- **Job**
Count the lines in the rows below that contain the string "sunset", and give only that number.

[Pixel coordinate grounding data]
━━━━

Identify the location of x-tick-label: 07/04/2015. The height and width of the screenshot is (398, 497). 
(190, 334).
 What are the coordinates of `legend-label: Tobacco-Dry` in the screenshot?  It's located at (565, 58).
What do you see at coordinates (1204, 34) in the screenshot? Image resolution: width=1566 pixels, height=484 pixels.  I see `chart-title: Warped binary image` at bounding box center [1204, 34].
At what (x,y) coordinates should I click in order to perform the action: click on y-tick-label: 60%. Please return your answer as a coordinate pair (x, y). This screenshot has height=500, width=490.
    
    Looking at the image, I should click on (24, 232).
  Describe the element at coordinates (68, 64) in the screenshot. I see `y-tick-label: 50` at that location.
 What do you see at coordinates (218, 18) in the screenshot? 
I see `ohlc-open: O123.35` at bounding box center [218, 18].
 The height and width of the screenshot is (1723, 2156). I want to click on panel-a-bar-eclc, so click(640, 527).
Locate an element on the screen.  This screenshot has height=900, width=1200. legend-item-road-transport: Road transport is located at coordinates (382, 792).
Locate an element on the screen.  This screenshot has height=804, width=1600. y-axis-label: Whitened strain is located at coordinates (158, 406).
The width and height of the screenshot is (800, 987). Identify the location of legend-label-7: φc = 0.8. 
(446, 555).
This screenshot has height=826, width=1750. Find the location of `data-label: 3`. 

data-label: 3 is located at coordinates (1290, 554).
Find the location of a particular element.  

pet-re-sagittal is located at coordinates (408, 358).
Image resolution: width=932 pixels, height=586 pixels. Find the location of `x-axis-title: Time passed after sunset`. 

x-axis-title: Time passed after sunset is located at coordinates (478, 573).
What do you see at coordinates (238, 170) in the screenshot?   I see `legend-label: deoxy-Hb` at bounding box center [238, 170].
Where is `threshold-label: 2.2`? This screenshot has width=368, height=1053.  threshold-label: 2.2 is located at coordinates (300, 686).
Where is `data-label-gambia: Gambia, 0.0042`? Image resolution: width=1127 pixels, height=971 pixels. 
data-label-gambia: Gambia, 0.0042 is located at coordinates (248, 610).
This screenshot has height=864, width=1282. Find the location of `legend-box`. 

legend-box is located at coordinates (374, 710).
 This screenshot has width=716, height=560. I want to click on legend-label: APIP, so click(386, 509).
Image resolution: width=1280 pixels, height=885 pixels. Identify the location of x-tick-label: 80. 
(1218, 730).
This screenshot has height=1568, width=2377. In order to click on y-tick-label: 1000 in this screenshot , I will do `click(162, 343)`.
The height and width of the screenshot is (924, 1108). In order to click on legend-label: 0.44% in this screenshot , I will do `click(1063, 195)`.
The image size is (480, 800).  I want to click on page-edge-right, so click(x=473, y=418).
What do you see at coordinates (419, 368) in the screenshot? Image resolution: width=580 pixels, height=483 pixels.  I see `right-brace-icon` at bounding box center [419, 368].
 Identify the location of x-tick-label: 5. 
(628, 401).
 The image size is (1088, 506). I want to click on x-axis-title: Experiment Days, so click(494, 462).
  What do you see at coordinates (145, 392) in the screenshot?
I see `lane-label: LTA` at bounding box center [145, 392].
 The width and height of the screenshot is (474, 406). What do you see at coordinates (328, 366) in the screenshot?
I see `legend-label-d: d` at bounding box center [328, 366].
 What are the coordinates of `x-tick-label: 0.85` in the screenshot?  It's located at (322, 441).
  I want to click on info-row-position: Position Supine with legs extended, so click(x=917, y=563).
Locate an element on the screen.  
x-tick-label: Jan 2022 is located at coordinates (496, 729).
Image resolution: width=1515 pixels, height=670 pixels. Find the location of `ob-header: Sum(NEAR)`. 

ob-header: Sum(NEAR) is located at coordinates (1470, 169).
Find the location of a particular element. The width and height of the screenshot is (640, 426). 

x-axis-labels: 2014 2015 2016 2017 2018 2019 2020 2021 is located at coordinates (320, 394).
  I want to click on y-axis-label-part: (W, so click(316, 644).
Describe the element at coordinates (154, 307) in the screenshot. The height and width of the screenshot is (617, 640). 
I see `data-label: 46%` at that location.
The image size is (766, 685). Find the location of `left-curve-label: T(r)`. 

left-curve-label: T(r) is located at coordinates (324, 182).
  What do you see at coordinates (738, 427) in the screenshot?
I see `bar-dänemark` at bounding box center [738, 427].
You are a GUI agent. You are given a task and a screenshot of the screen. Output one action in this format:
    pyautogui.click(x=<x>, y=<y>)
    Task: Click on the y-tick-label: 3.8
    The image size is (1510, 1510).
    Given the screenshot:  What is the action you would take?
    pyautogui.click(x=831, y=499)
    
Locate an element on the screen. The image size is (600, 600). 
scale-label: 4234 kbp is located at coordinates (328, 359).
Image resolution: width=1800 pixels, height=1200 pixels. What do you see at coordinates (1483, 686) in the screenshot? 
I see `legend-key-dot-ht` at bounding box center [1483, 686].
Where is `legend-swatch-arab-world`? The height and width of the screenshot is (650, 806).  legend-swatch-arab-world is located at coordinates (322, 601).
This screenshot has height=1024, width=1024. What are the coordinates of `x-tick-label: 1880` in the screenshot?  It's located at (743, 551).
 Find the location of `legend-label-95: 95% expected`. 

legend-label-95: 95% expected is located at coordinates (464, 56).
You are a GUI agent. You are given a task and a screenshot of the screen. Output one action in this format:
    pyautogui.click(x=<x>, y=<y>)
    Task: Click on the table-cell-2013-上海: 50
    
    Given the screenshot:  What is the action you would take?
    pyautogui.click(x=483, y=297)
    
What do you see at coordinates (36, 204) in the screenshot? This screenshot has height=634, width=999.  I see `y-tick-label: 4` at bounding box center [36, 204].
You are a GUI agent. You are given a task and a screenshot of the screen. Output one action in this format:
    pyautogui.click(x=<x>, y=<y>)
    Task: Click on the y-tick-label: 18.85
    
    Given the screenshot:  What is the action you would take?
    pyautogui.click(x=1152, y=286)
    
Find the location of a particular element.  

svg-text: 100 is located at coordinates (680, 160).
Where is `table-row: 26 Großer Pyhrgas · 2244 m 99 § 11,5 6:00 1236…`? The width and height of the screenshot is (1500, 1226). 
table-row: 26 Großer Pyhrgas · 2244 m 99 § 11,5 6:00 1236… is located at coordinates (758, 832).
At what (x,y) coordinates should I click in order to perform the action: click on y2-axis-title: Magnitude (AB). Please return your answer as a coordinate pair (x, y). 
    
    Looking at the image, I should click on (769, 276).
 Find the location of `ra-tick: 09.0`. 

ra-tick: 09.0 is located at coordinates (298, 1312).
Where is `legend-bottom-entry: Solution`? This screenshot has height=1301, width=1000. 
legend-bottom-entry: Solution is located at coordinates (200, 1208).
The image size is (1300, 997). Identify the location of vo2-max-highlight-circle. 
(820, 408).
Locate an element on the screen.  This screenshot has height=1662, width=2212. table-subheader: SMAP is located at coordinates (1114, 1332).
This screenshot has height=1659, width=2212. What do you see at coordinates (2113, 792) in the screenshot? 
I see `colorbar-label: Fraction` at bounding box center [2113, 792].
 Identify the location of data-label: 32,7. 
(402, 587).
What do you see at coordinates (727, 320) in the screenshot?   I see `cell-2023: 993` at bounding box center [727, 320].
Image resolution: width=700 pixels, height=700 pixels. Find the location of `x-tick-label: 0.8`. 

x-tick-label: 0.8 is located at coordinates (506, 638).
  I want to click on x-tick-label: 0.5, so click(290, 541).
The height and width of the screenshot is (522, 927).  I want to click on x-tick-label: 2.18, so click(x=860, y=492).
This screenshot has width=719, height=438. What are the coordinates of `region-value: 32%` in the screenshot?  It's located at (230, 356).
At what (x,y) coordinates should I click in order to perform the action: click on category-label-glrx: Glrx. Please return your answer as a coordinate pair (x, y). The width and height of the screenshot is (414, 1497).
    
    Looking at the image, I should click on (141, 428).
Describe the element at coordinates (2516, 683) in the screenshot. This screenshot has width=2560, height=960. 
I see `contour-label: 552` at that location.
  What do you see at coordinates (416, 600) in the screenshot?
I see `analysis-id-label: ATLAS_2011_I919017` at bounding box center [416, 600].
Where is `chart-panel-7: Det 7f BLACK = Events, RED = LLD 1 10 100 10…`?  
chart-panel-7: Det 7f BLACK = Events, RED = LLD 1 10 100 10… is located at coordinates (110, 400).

━━━━

- **Solution below**
2